But, this story started long before I met Shaka. It started in the cradle of my parents’ marriage. It is there that I learned what women must do for the sake of having love and what we must do to keep it.
1
I grew up fantasizing about my knight in shining armor. There were white knights and white horses and white picket fences in the books I read and I bought into the hype. But my knight was a Black boy.
I was a Black girl trying to find my way in a world that assaults Black girlhood before we even become women, that tells us the fairy tales we read aren’t for us. I longed to be saved by a boy who would love me, who would fight for me, who needed me as much as I needed him. A boy who would give me happily-ever-after.
I didn’t know any Black girls with real-life Black fairy tales and happily-ever-after endings. Not even the Black girls on TV had happy endings. But that didn’t stop me from dreaming. Then The Cosby Show aired, giving my nine-year-old self a peek into a Black world that was abundant.

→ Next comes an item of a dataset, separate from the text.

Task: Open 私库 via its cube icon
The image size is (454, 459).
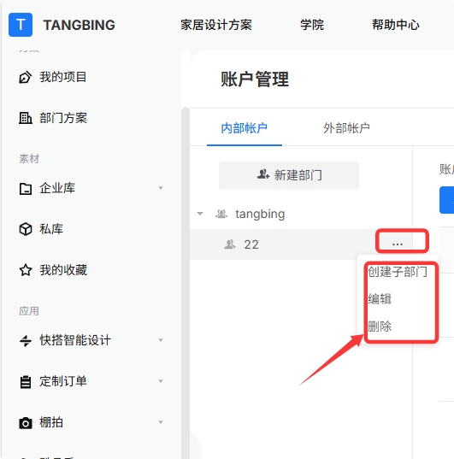Action: pyautogui.click(x=26, y=229)
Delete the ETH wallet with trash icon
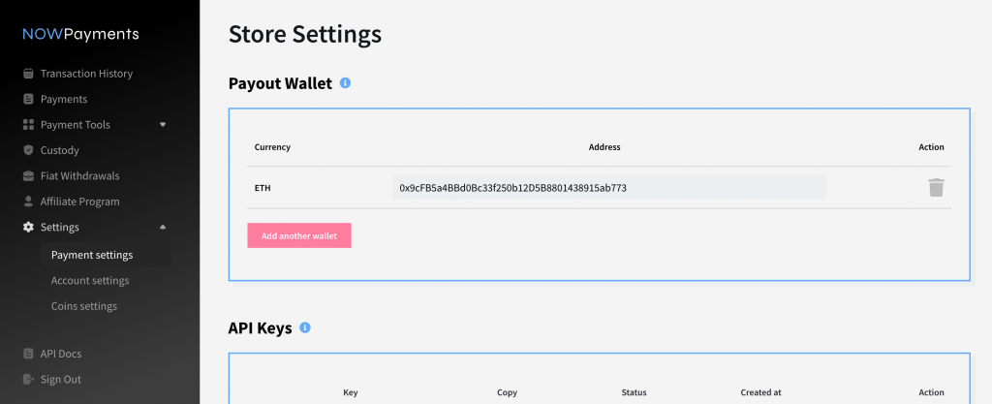The height and width of the screenshot is (404, 992). (x=936, y=188)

The Cosby Show was as far from reality for me as white horses and white knights, and I was captivated. The Huxtables weren’t poor like the Evans family, and the children weren’t adopted like Arnold and Willis. Cliff and Claire Huxtable were idyllic parents and the perfect couple, living the American dream. I envied Theo and Vanessa and Rudy, who had everything I didn’t have. I wanted their scripted lives.
I even envied J.J. and Thelma and Michael. Though their project apartment was worlds away from the Huxtables’ Brooklyn brownstone, their parents clearly loved each other.
Sometimes I couldn’t tell if my parents even liked each other.
At home one day, sitting in the living room pretending to watch television, half listening to my mama and daddy argue in the dining room, I heard my mama say calmly, “Bill, put that away.” I turned from the TV to see my daddy pointing a gun at my mama, her eyes wide with fear.
It wasn’t the first time I’d seen Daddy’s pistol, but it was the first time I’d seen it pointed at anyone. Mama looked at the gun and then back up at him. He stared right through her. “I ain’t putting shit away,” he snapped, tightening his grip on the .357 Magnum as he planted his 5'5" body firmly into the floor. His eyes were red with rage and his already pale skin looked more pallid. He grinned at her as she pleaded.
“Please, don’t do this,” Mama cried, inching backward toward the front door, her eyes locked on the gun. Fear rose in my chest. My twelve-year-old eyes watched, my mouth wide open, as Daddy lifted the pistol more. Higher and higher the mouth of the gun rose, meeting Mama’s eyes.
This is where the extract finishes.